== WHAT NEEDS TO BE DONE ==
Where the data below begins, start duplicating lines exactly, and finish with the line containing "1239x826 pixels."; add nothing else. Leave the pictures out.

Stored data
-- Opening Marker --

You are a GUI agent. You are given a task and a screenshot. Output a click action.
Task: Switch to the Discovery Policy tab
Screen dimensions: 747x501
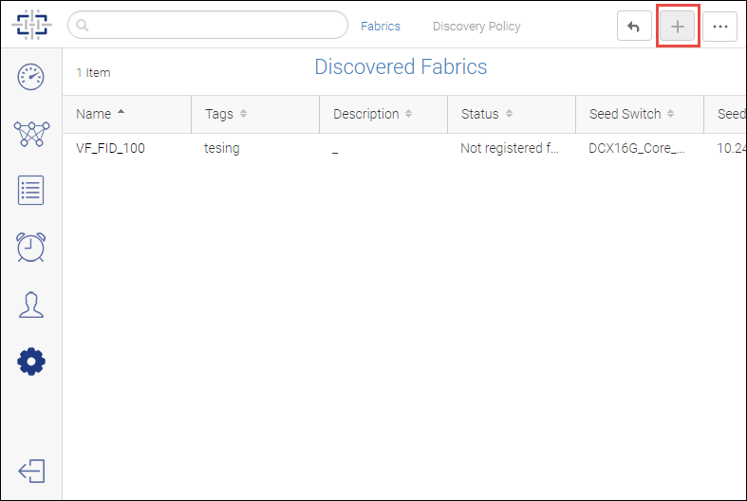click(x=476, y=27)
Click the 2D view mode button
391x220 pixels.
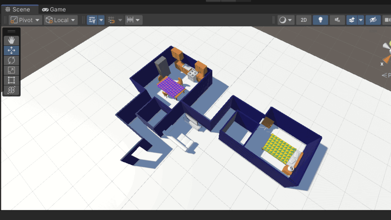pyautogui.click(x=304, y=20)
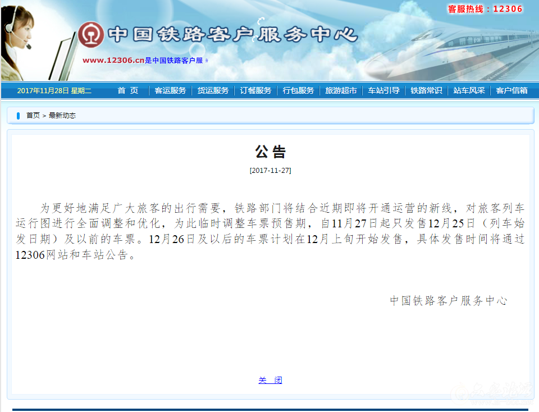Select the 客运服务 navigation tab
Viewport: 539px width, 412px height.
[170, 90]
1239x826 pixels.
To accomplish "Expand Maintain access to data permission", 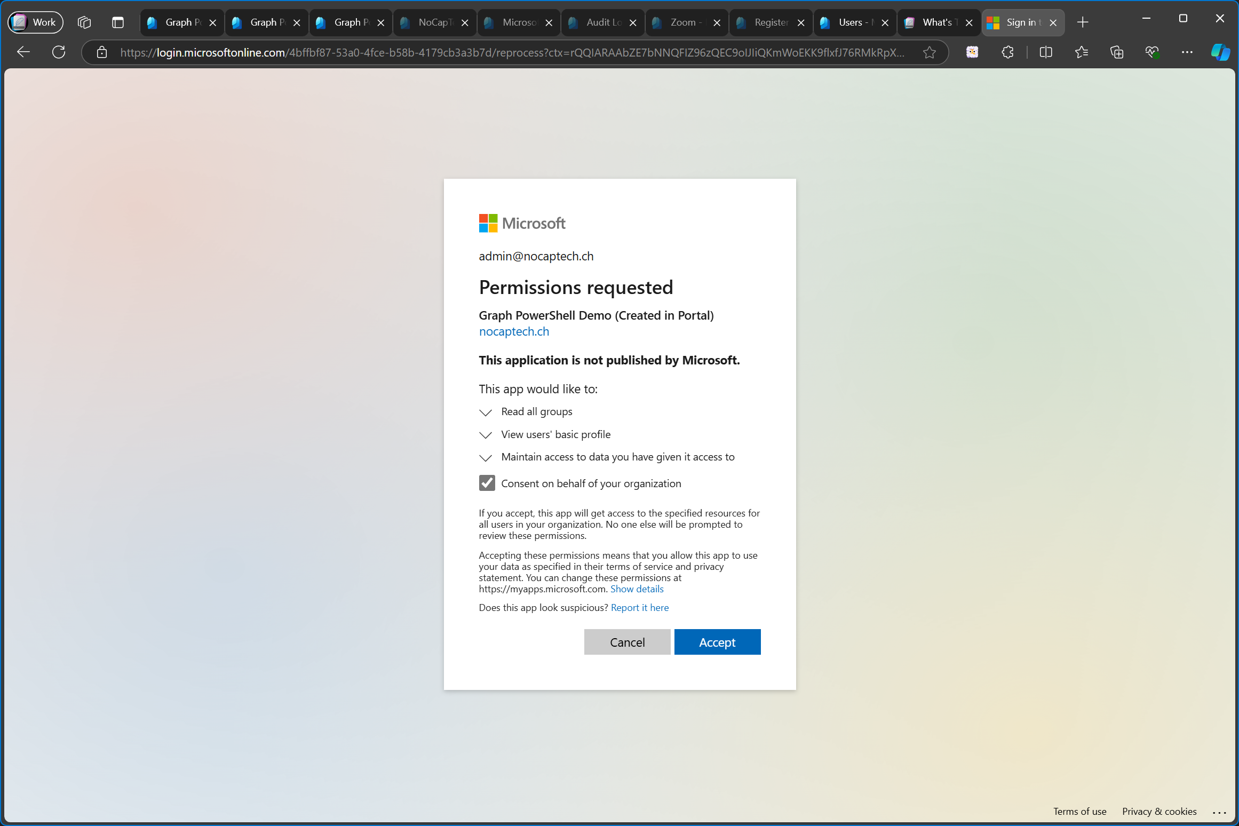I will (x=486, y=457).
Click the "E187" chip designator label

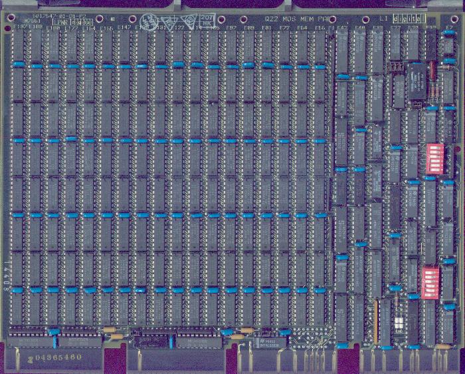20,29
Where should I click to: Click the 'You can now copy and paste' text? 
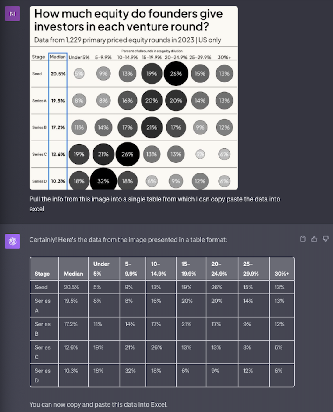pyautogui.click(x=98, y=404)
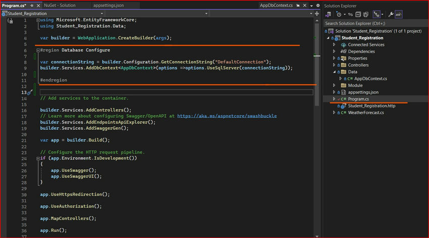Collapse the Data folder node
Screen dimensions: 429x238
tap(334, 72)
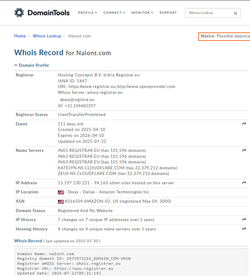Image resolution: width=250 pixels, height=276 pixels.
Task: Collapse the Domain Profile section
Action: click(31, 65)
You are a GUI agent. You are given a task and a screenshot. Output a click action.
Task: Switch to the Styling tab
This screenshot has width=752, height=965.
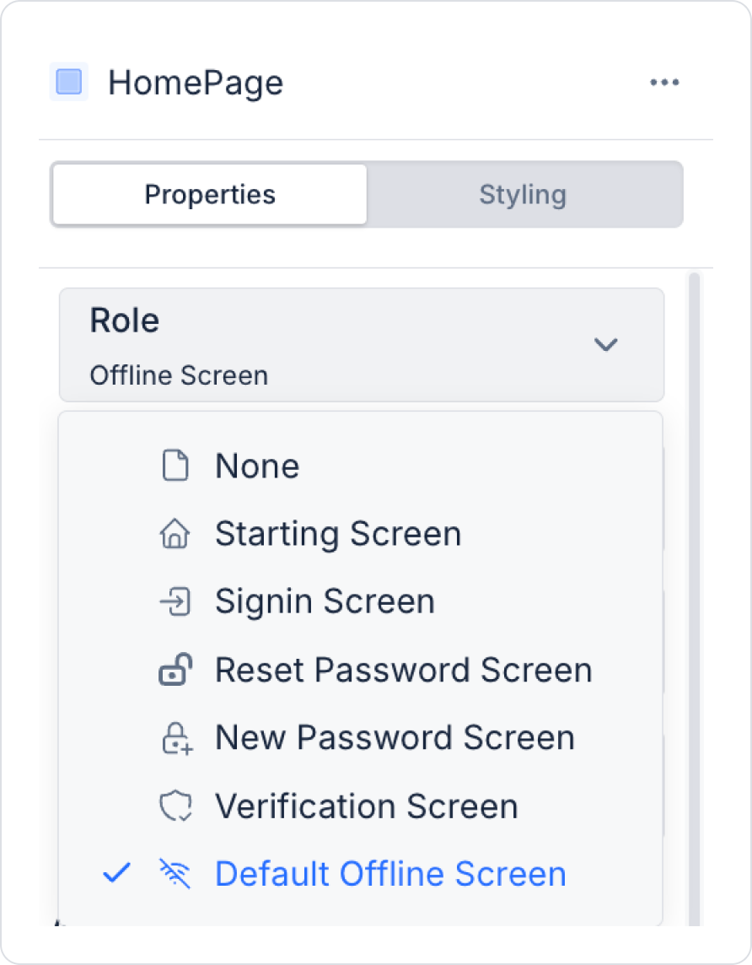(523, 195)
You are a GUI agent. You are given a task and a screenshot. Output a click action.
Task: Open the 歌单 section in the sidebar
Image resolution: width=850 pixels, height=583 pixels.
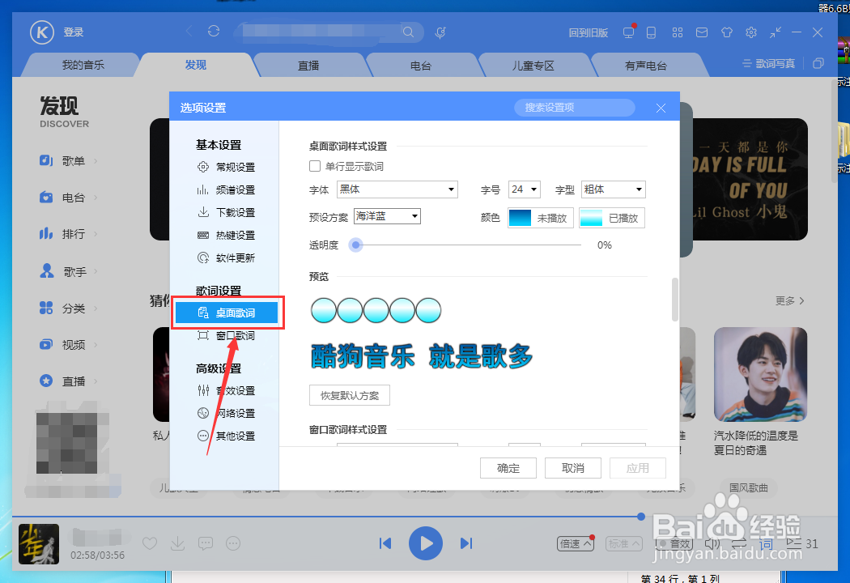[x=71, y=160]
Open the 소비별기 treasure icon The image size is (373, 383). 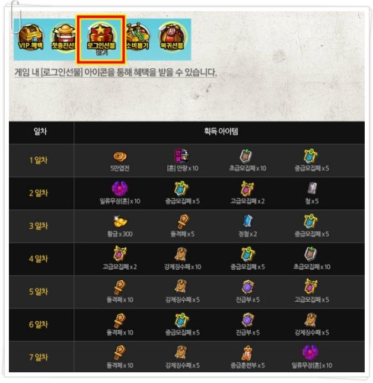point(137,37)
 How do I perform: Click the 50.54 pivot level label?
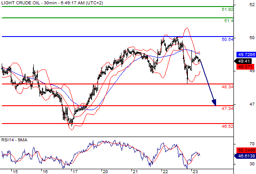227,39
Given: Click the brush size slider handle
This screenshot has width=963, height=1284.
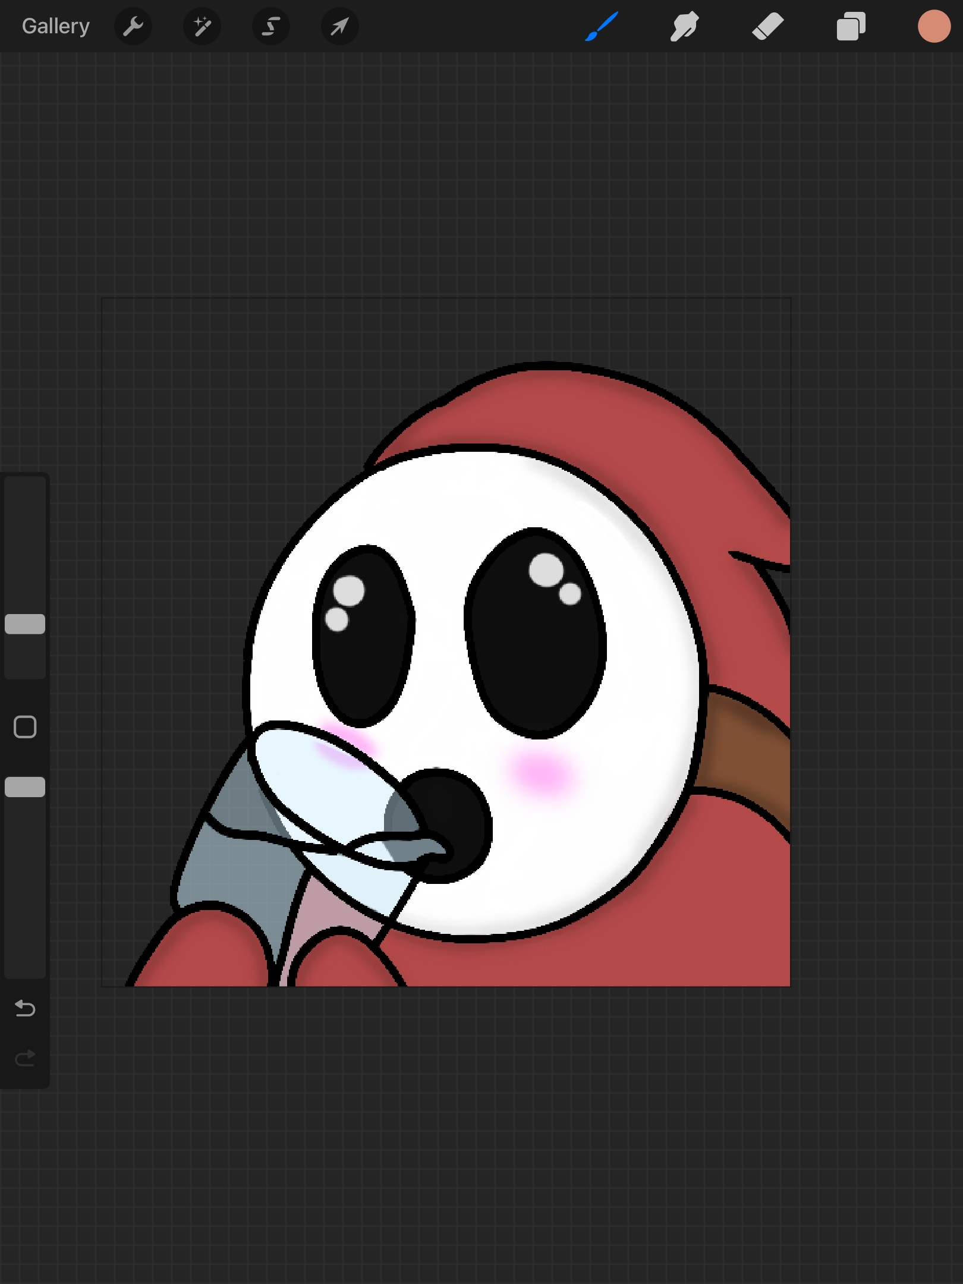Looking at the screenshot, I should 25,624.
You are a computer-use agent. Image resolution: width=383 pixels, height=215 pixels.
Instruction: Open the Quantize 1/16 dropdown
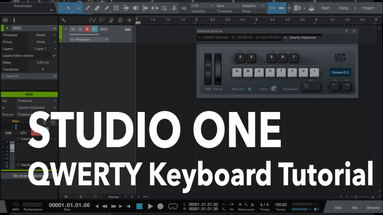pyautogui.click(x=202, y=6)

-- Closing Marker --

== ANSWER FOR THIS EXERCISE ==
You are a GUI agent. You are given a task and a screenshot. Output a click action.
Task: Switch to the Discovery Policy tab
Screen dimensions: 747x501
click(x=476, y=27)
Click the 2D view mode button
391x220 pixels.
pyautogui.click(x=304, y=20)
Select the 客运服务 navigation tab
Viewport: 539px width, 412px height.
[170, 90]
1239x826 pixels.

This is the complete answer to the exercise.